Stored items
+ + + +
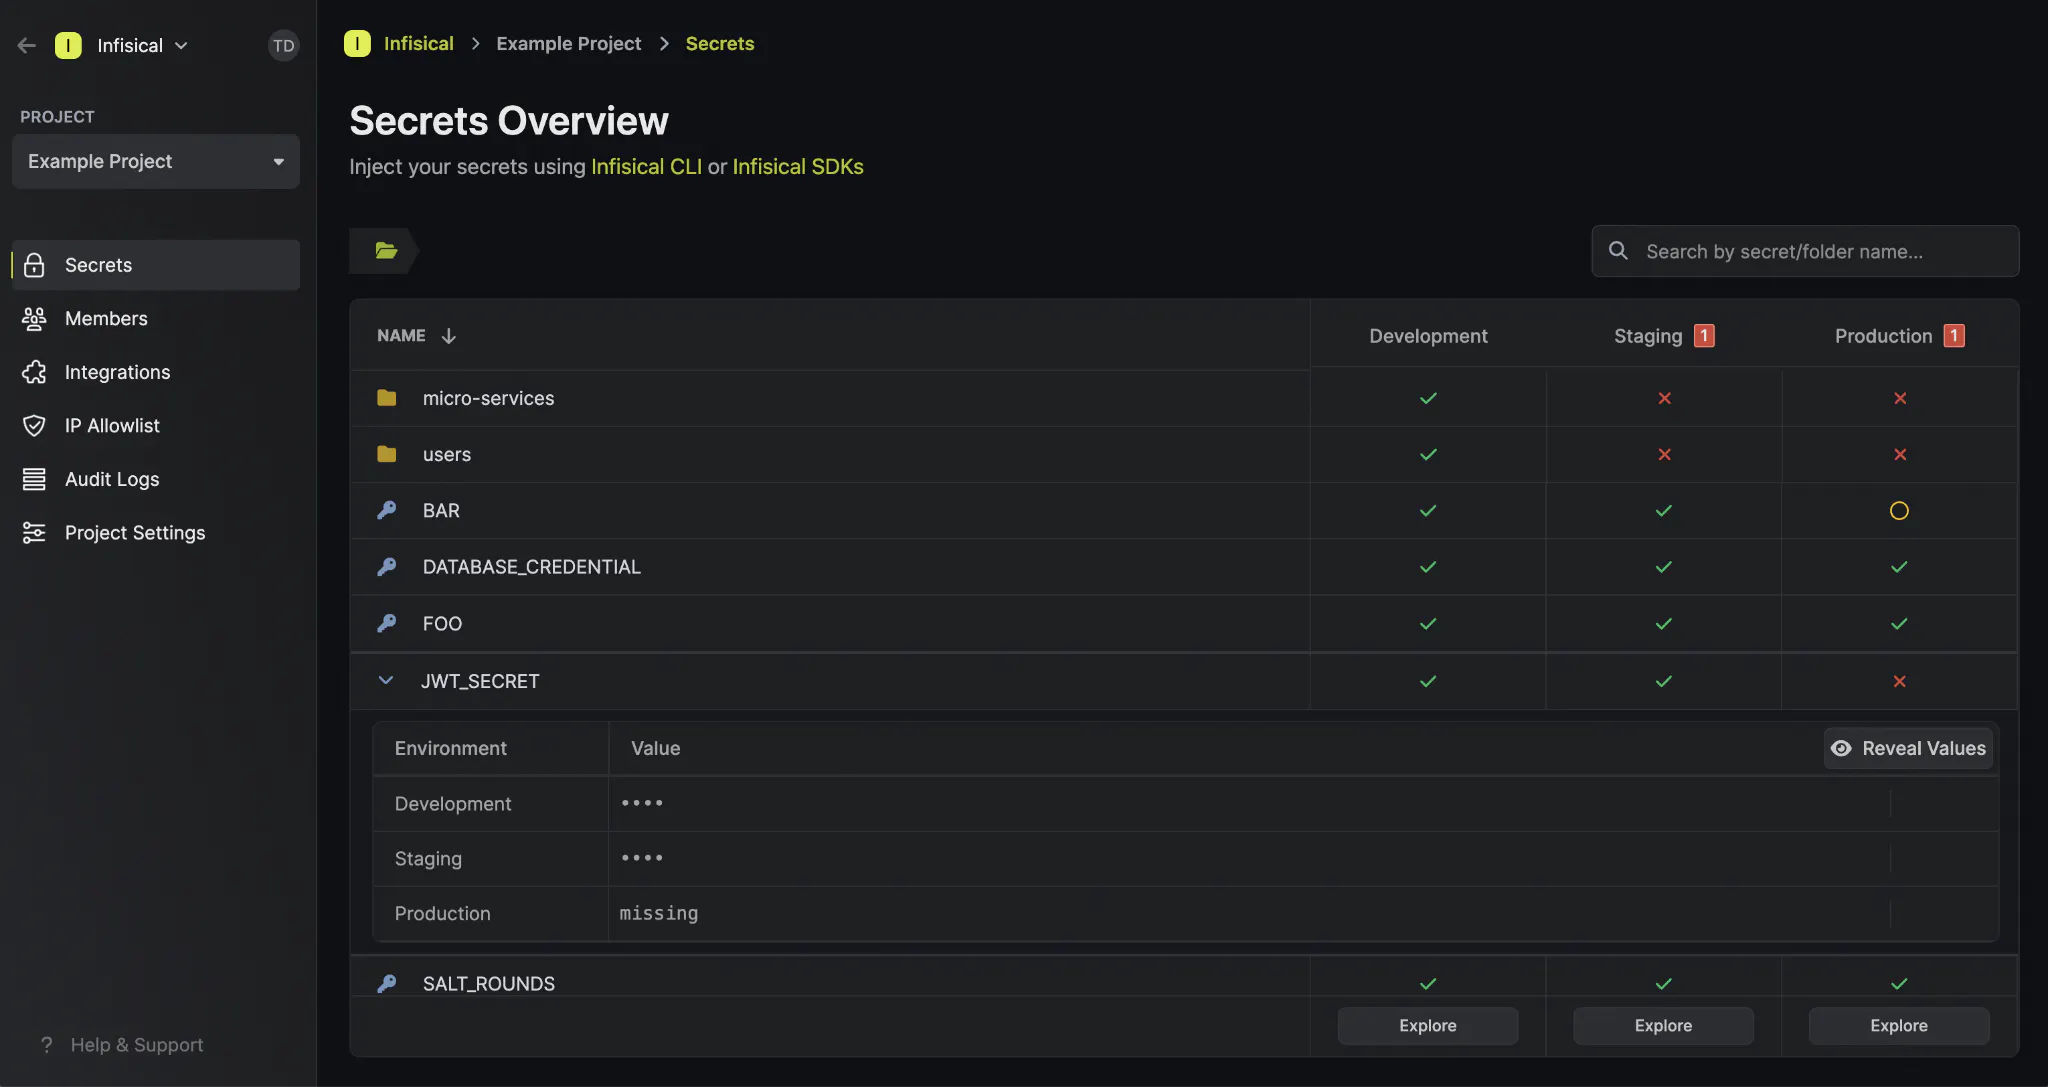Select the Members icon in the sidebar
Screen dimensions: 2048x1087
(33, 318)

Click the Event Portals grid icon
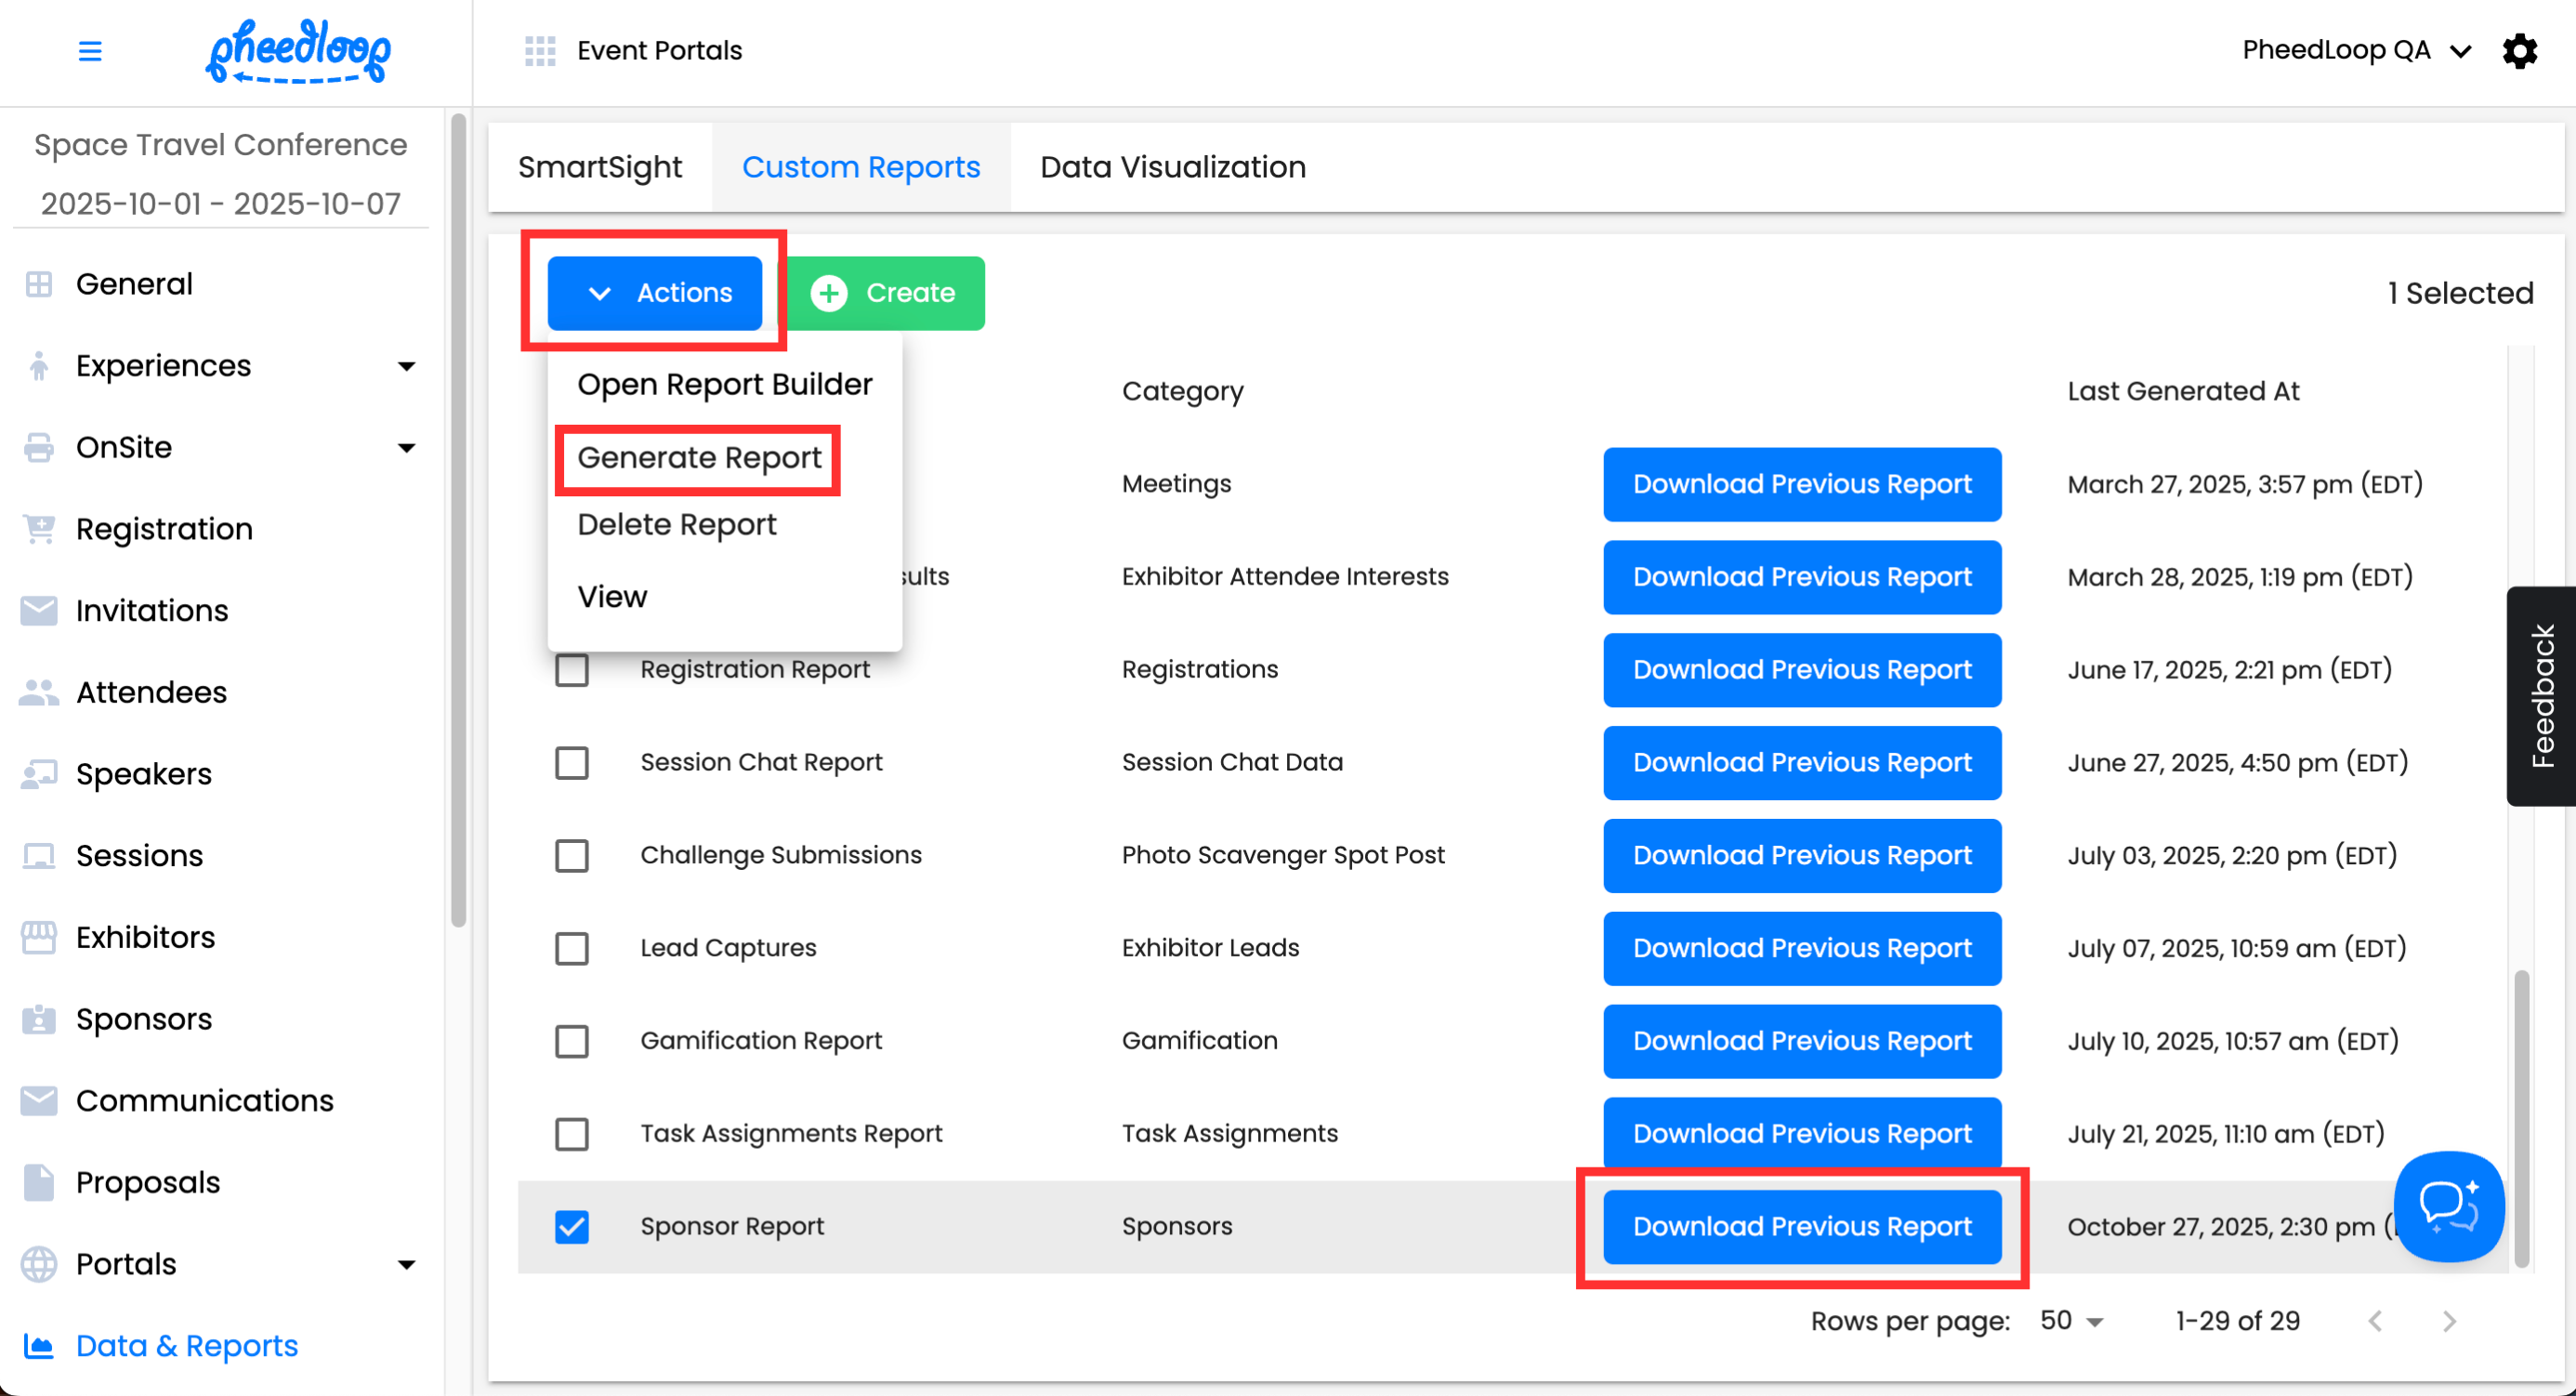(x=540, y=51)
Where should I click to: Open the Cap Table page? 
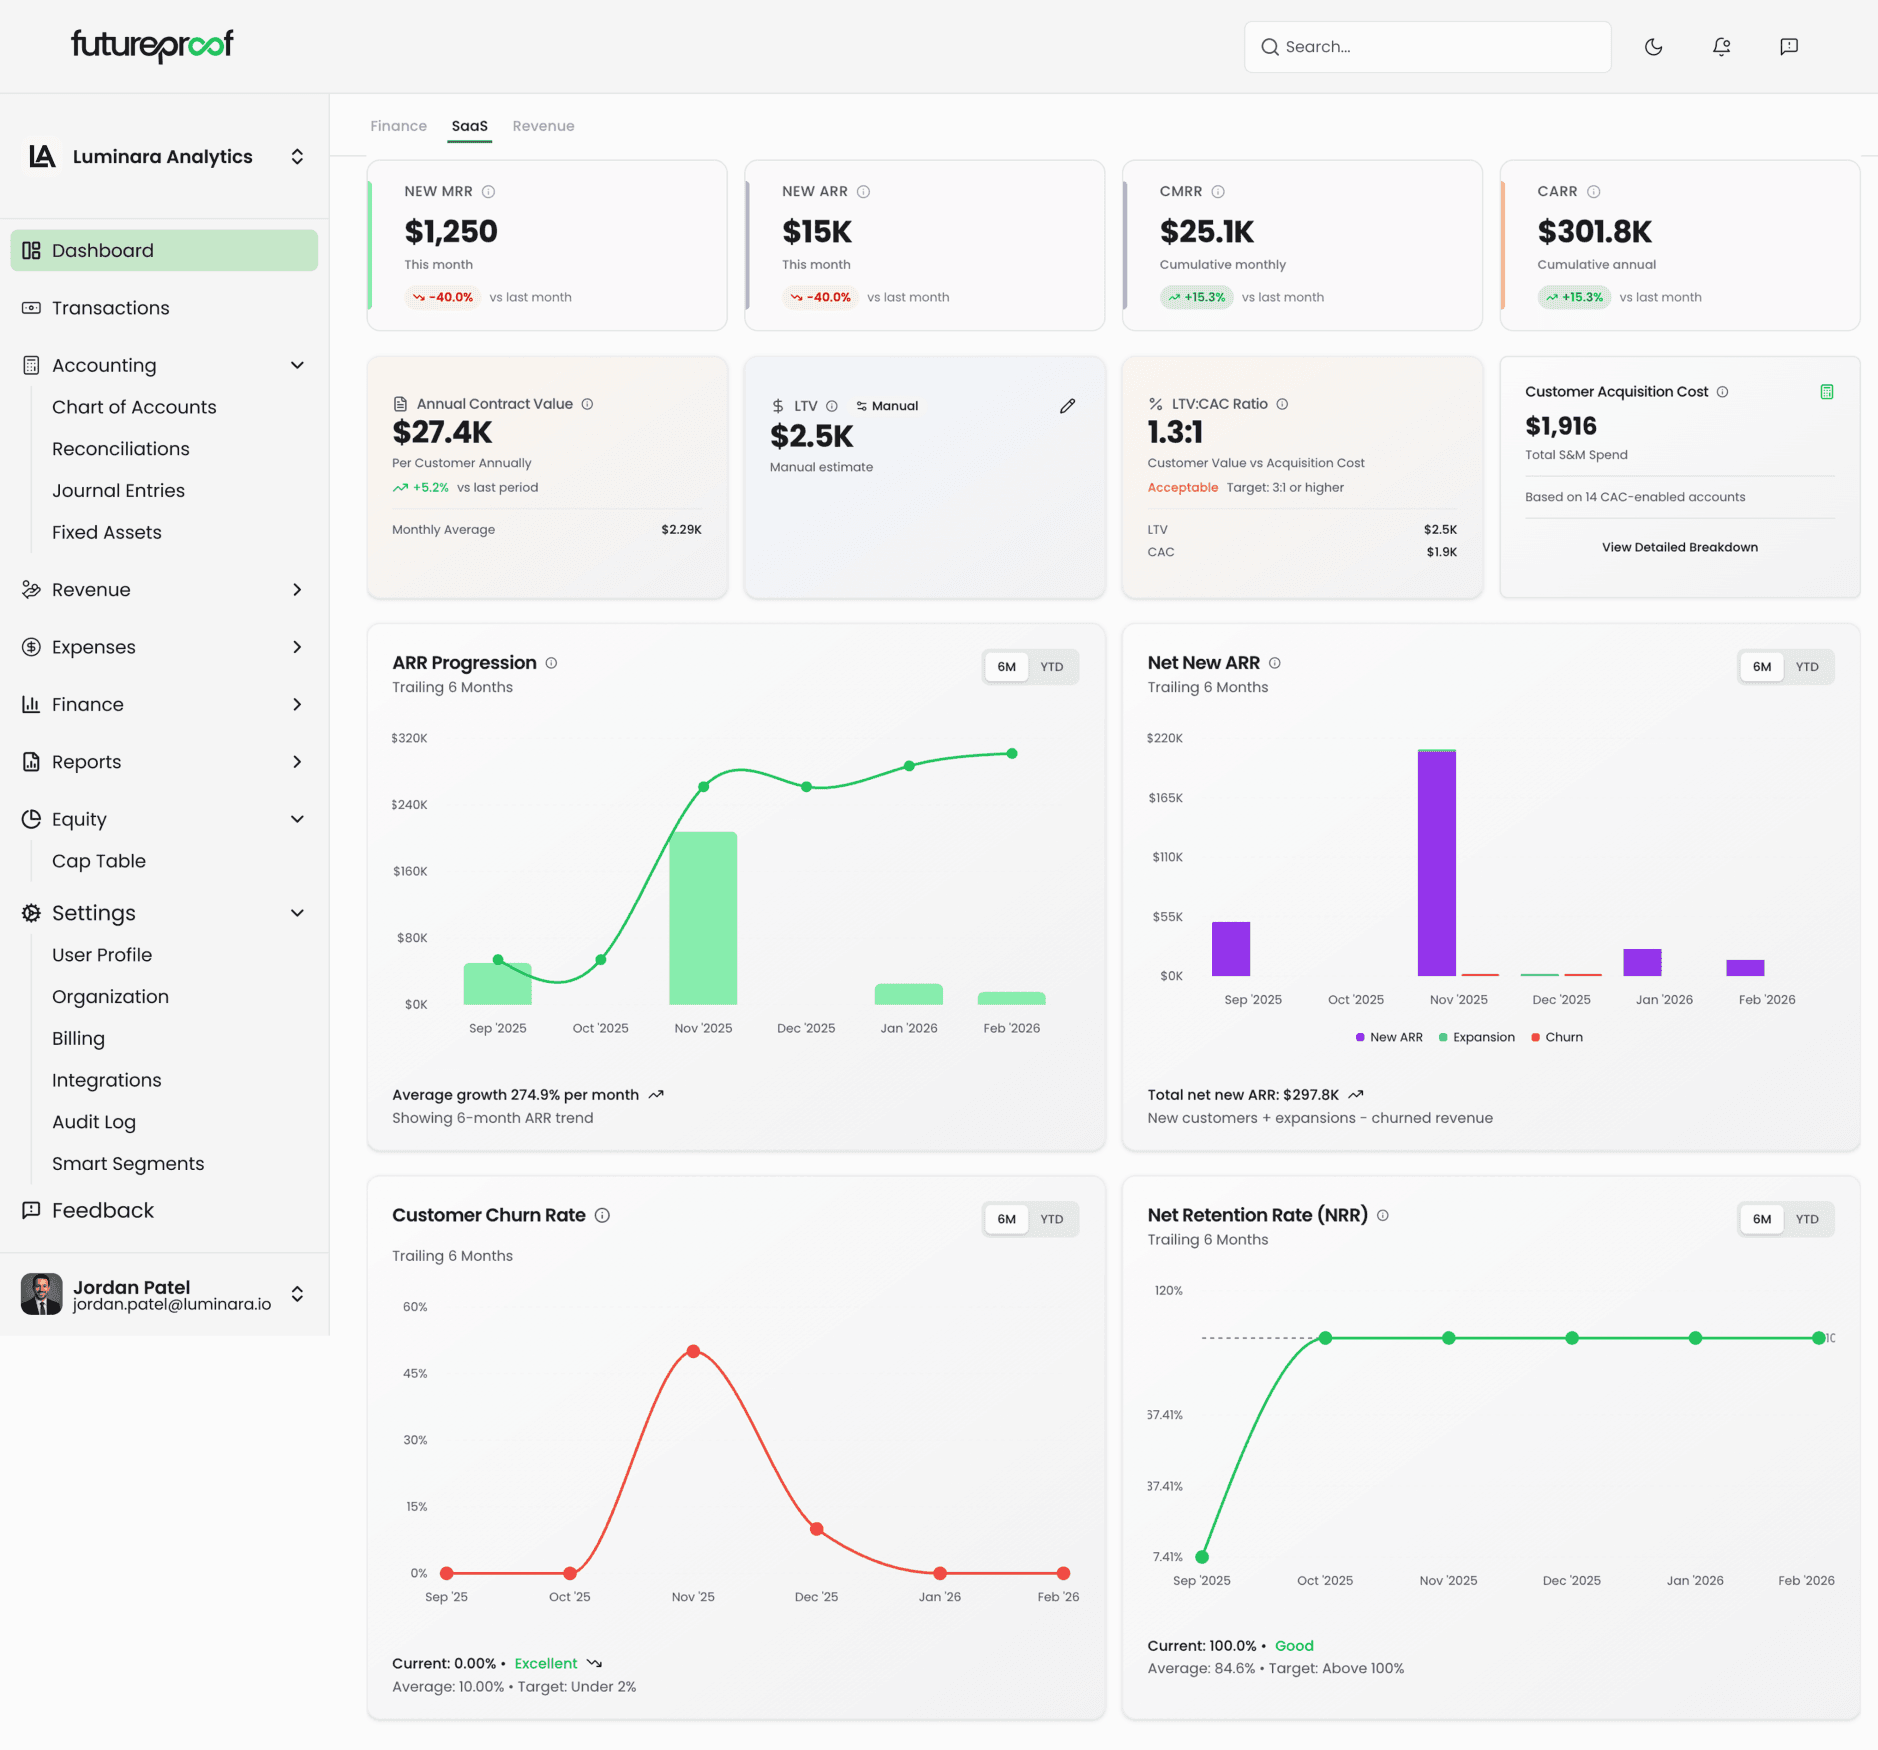(99, 861)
+ + + +
= Assigned task =
Begin the copy at the line containing "Click the Event Portals grid icon" and end it at the last line of the records; transcribe exactly and exclude pictures.

= Response box =
Click the Event Portals grid icon
(x=540, y=51)
Where should I click to: Open the Cap Table page? 
(99, 861)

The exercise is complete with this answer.